> **Excerpt provided**
Dream-Killers and the Entrepreneur: The Expert

In the first installment of this series, I shared the common experience of entrepreneurs encountering Dream Killers. Dream Killers are oft understood as barriers to the entrepreneurial dream, a sentiment I certainly shared in the early phases of launching Strong Women, Strong Girls. A few years in and thousands of conversations with and about Dream Killers, I've seen two things:

1) About Dream Killers: they come in five types. Know the type you're working with and it's a lot easier to understand their viewpoint and hear the value being shared.

2) About Entrepreneurs: They ignore Dream Killers... to their detriment. Part of the entrepreneurial DNA to ignore reason. While making the impossible possible is the daily goal, grounding and guidance avoids unnecessary pitfalls.

Understand the five types of Dream Killers, prepare for their feedback, and walk away with the Grain of Truth to help you build a better business.

First up: The Expert in the Field: Americans love experts. Entrepreneurs--adventurers and risk-takers that we are--are no exception. Meeting with experts, in my case, individuals who led not for profit organizations, allows start-ups to gain a deep understanding of the landscape. Early in my work, I was also certain that this group would be an easy win. They would share wisdom, I would share new ideas, and we would both walk away with renewed energy for making the world a better place.

> **Required tasks**
1. Answer these questions from the Dream Killers article, one line each:
(a) Into how many types does the writer divide Dream Killers?
(b) What organization was the writer launching in the early phases described?
(c) In the writer's case, who were the experts in the field?
2. According to the Dream Killers article, why should an entrepreneur know which type of Dream Killer they are working with? Answer in one to three sentences.
3. Carry the Dream Killers article forward from its final sentence, keeping to the writer's account of meeting the Expert in the Field.

> **Excerpted data**

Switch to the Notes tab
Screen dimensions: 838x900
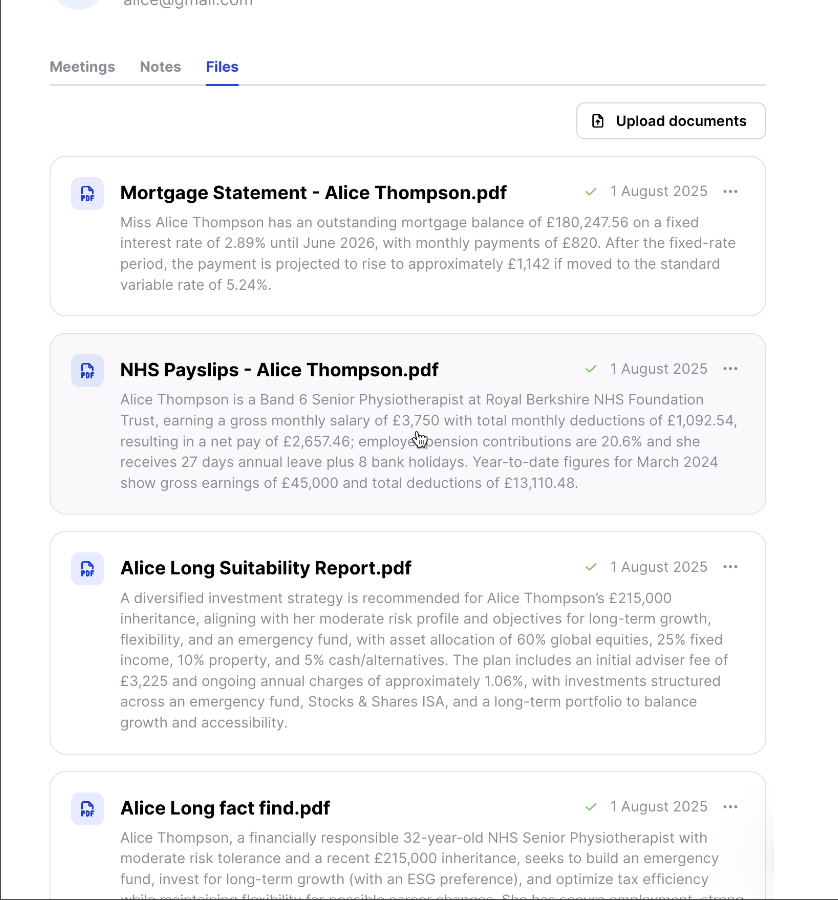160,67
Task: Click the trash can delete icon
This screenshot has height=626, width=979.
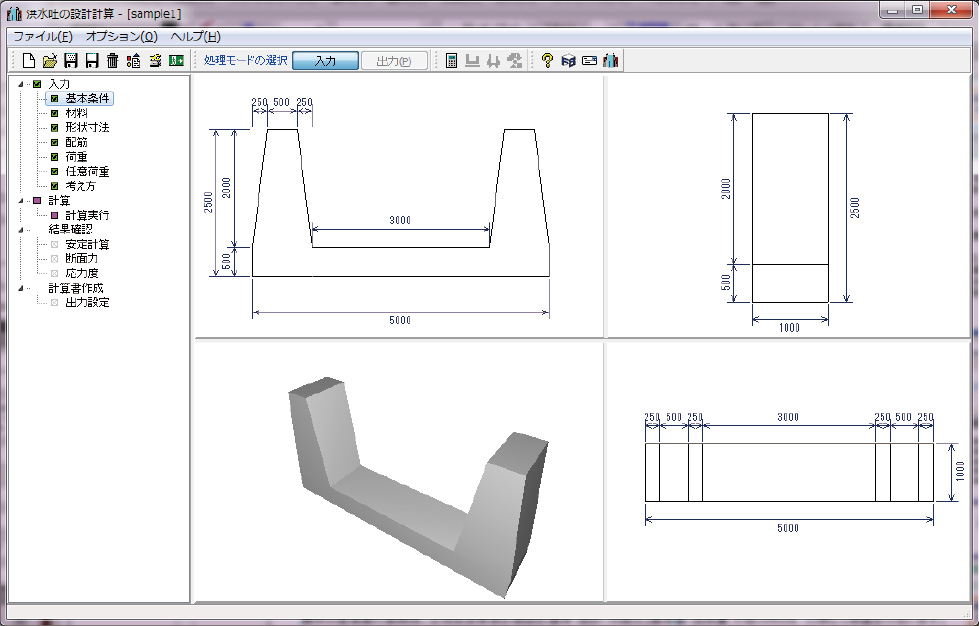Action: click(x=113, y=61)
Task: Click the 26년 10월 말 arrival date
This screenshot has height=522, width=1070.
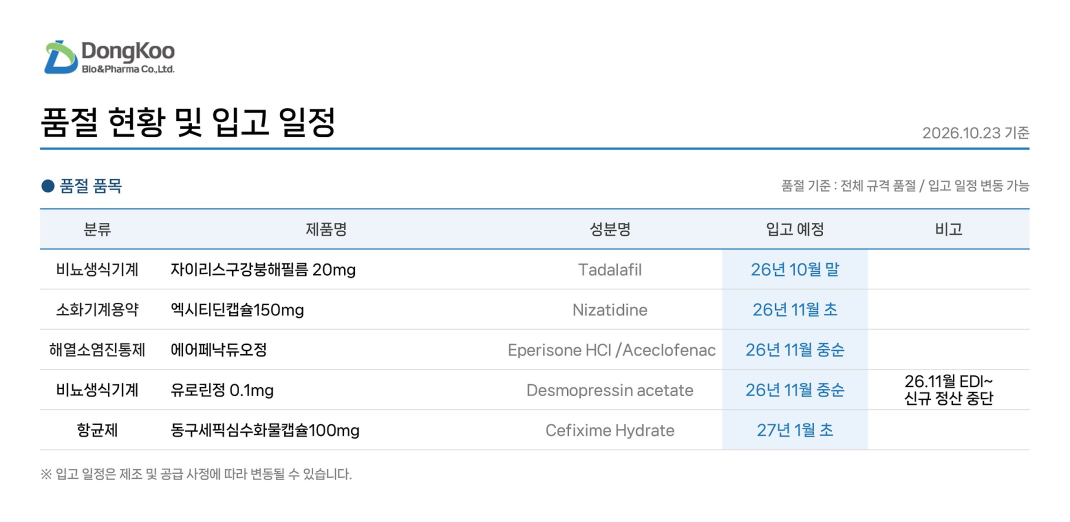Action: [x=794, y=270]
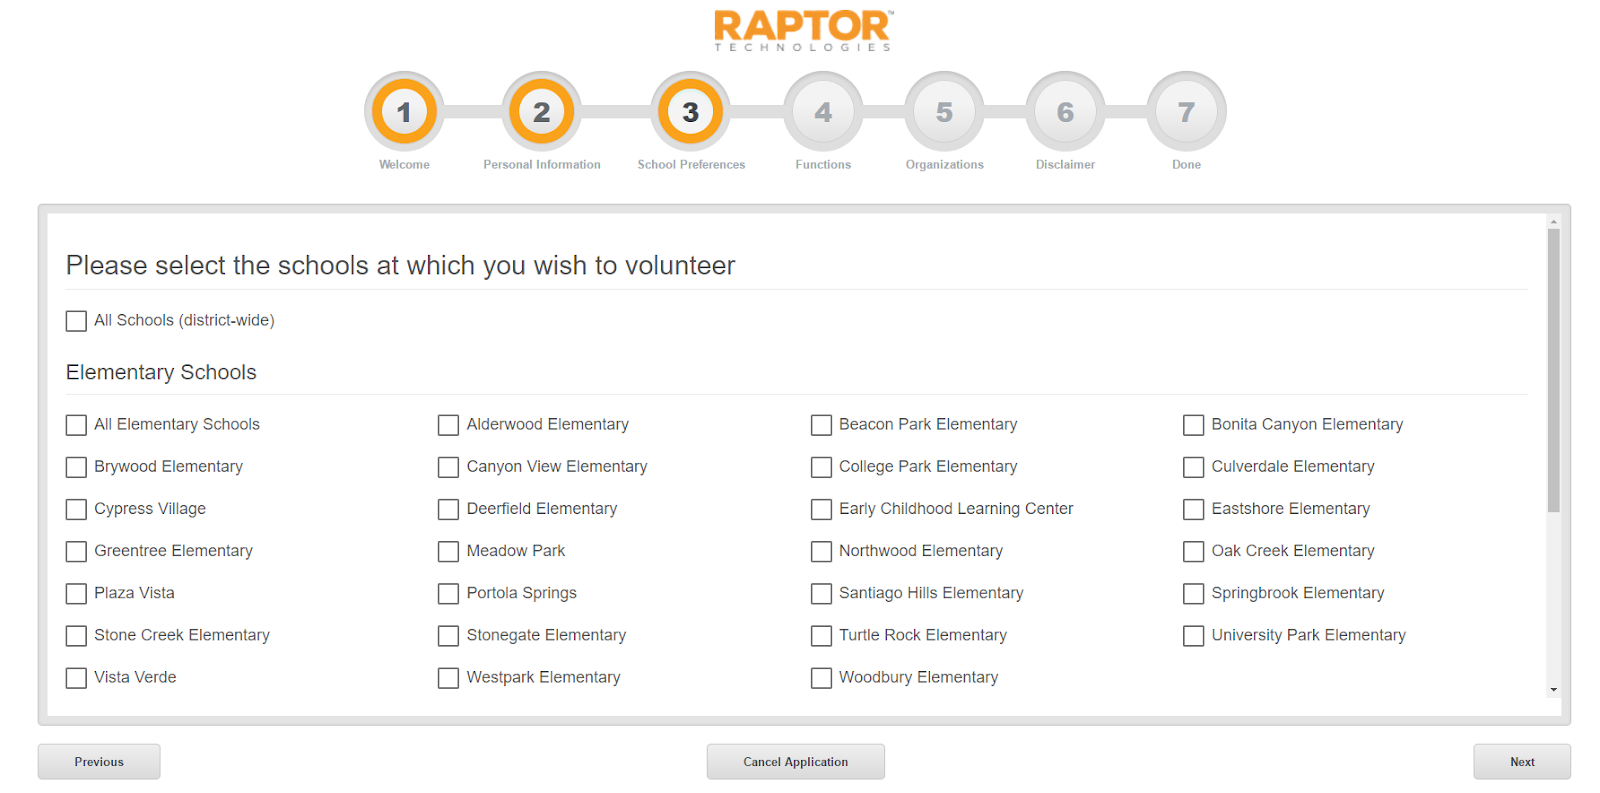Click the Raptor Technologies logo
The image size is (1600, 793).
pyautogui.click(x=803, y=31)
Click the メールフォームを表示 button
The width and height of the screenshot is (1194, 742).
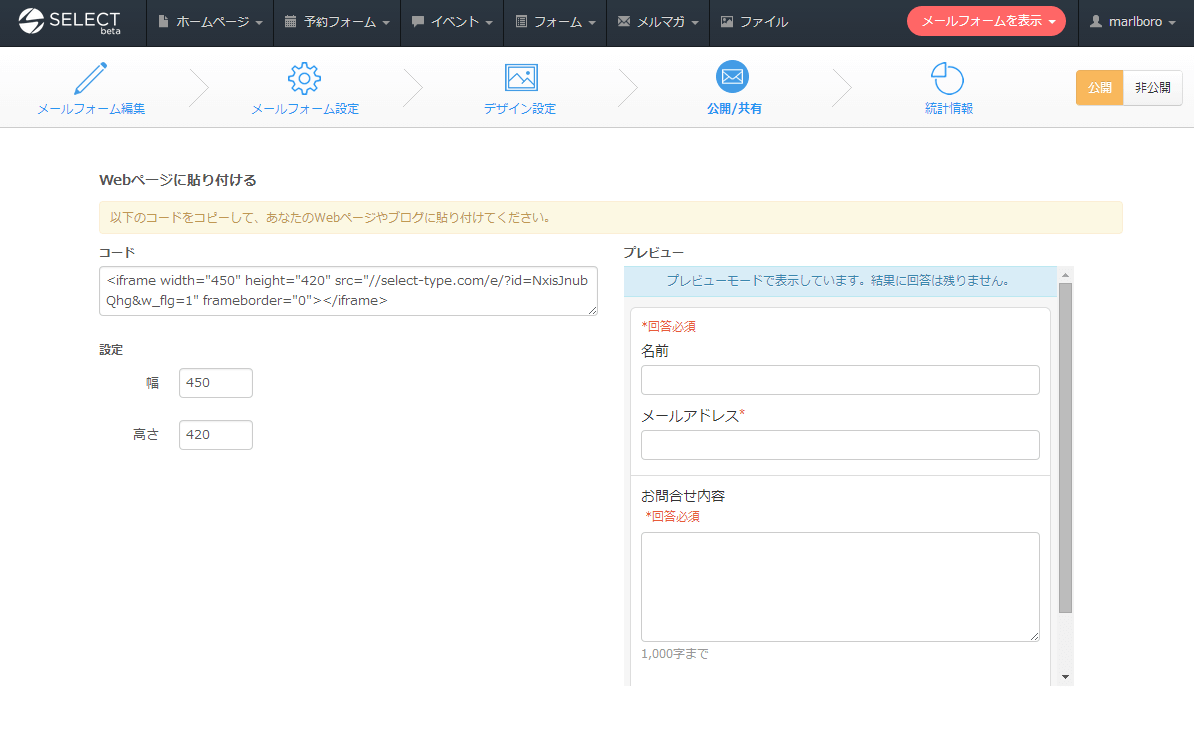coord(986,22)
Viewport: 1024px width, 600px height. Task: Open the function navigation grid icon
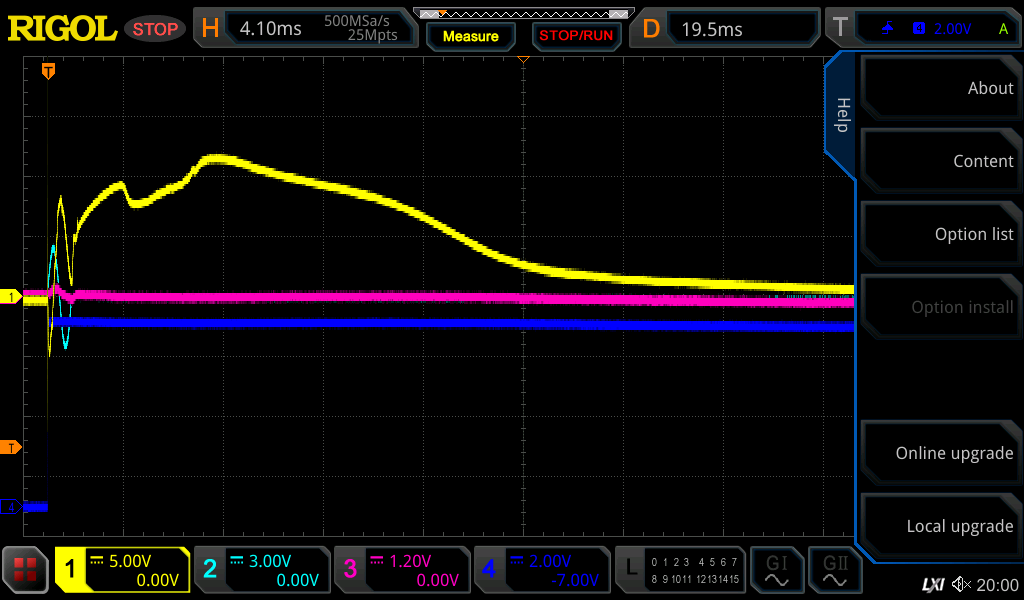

> **Answers by item number**
1.
(a) Five.
(b) Strong Women, Strong Girls.
(c) Individuals who led not for profit organizations.

2. Knowing the type makes it a lot easier to understand that person's viewpoint and to hear the value in what they share.

3.
To my surprise, the recurring theme that I heard from Experts in the Field was: there are too many nonprofits. It was repeated like a mantra at the start of each and every meeting I had. Before I had time to pitch my idea, to hear their wisdom or to drop some innovation of my own, it would begin: "I'm sure that this is a very good idea but you really should know: there are just too many nonprofits already."
As an entrepreneur, I believe that innovation and competition are intrinsically good. A crowded field pushes organizations to be better, faster, stronger, and more disciplined. I was confused by the message that there were already too many nonprofits and that, as a result, innovation should be checked at the door.

The Grain of Truth: While I still believe that competition drives innovation and improved performance, in the social sector--where need is growing and capital is shrinking--each new nonprofit organization brings with it administrative and overhead costs. While keeping the lights on and operations running smoothly is critical to effective organizations, there are opportunities for collaboration and resource sharing of ventures that maximizes efficiency and allows funds to be directed to scaling services. By saying "there are too many nonprofits," what the Dream Killers were really saying is "there are too many nonprofits operating inefficiently." While I'm not sure that further exploration would have led me down a different path in launching a new venture, this advice has pushed me to think critically about the choices we make as an organization. It has driven us to work collaboratively with agencies on back office functions, creating a culture that brings competition, innovation, and continually improvement in-house to drive efficiency and continual improvement.